Oct
2
Через мрак…
October 2, 1991 | Comments Off on Через мрак…
Когда началась война с фашистами, многие ребята в нашей округе, еще не успев даже и начального образования получить, бросили школу. Кто мог заставить их учиться? Отцы ушли на войну, а матерям было не до этого. Враг к Москве подходил. И с юга нажимал. Солидная часть земли нашей стонала под сапогом оккупантов. А потому и наша Тамбовщина жила в тревоге. Но я примеру сверстников не последовал – школу не оставил. Летом работал в колхозе, а осенью снова садился за парту. Учиться было нелегко. Классы почти не отапливались. За партами сидели в пальто, даже шапки не снимали. Чернила в чернильницах замерзали.

▶ [Блок данных]
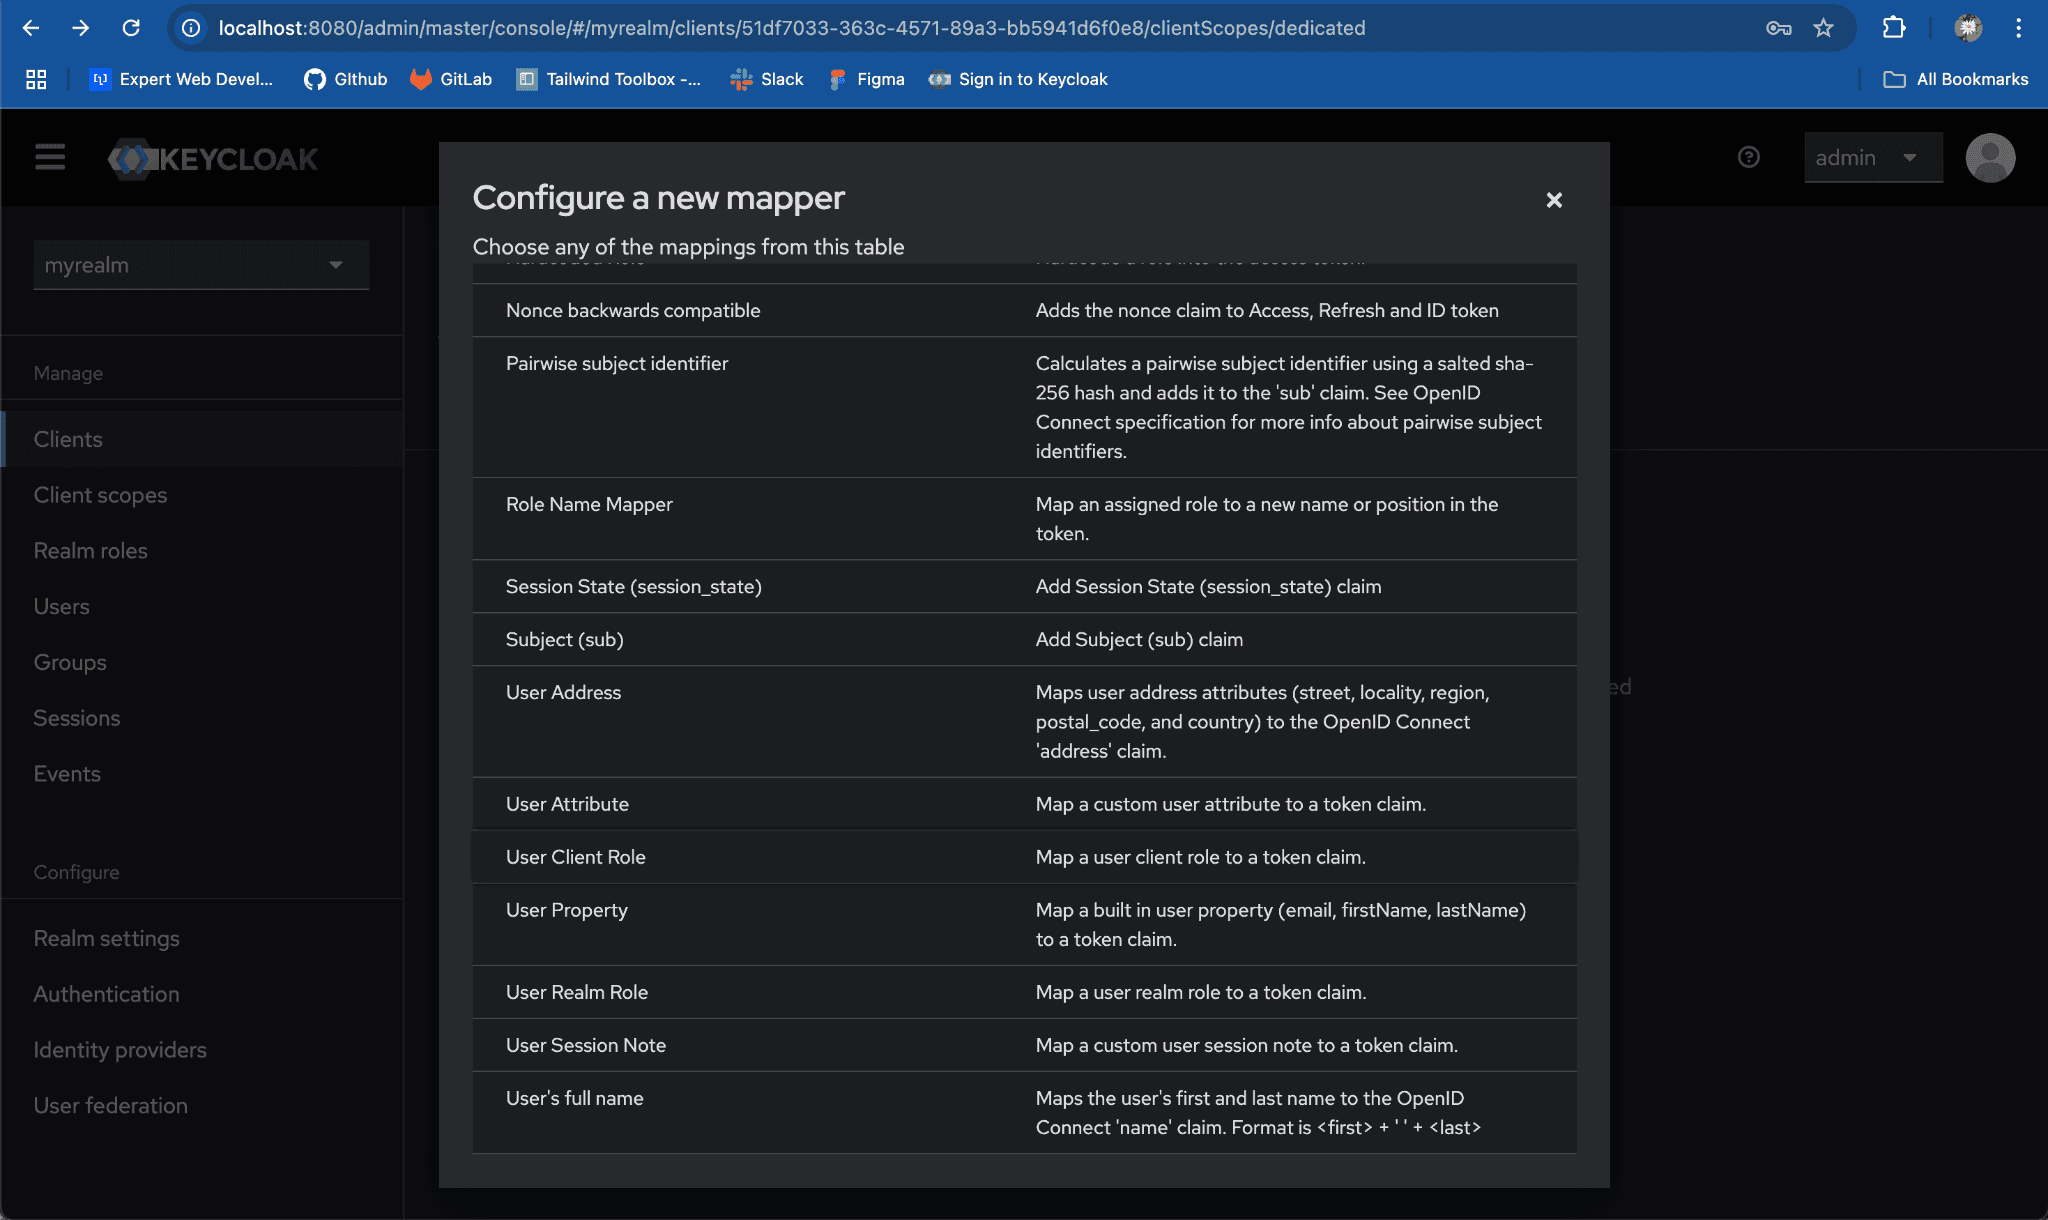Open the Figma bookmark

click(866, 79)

▶ [Что сделать] Повторите предоставленный текст целиком, слово в слово. Опирайтесь только на предоставленный текст.

▶ [Решение задания]
Oct
2
Через мрак…
October 2, 1991 | Comments Off on Через мрак…
Когда началась война с фашистами, многие ребята в нашей округе, еще не успев даже и начального образования получить, бросили школу. Кто мог заставить их учиться? Отцы ушли на войну, а матерям было не до этого. Враг к Москве подходил. И с юга нажимал. Солидная часть земли нашей стонала под сапогом оккупантов. А потому и наша Тамбовщина жила в тревоге. Но я примеру сверстников не последовал – школу не оставил. Летом работал в колхозе, а осенью снова садился за парту. Учиться было нелегко. Классы почти не отапливались. За партами сидели в пальто, даже шапки не снимали. Чернила в чернильницах замерзали.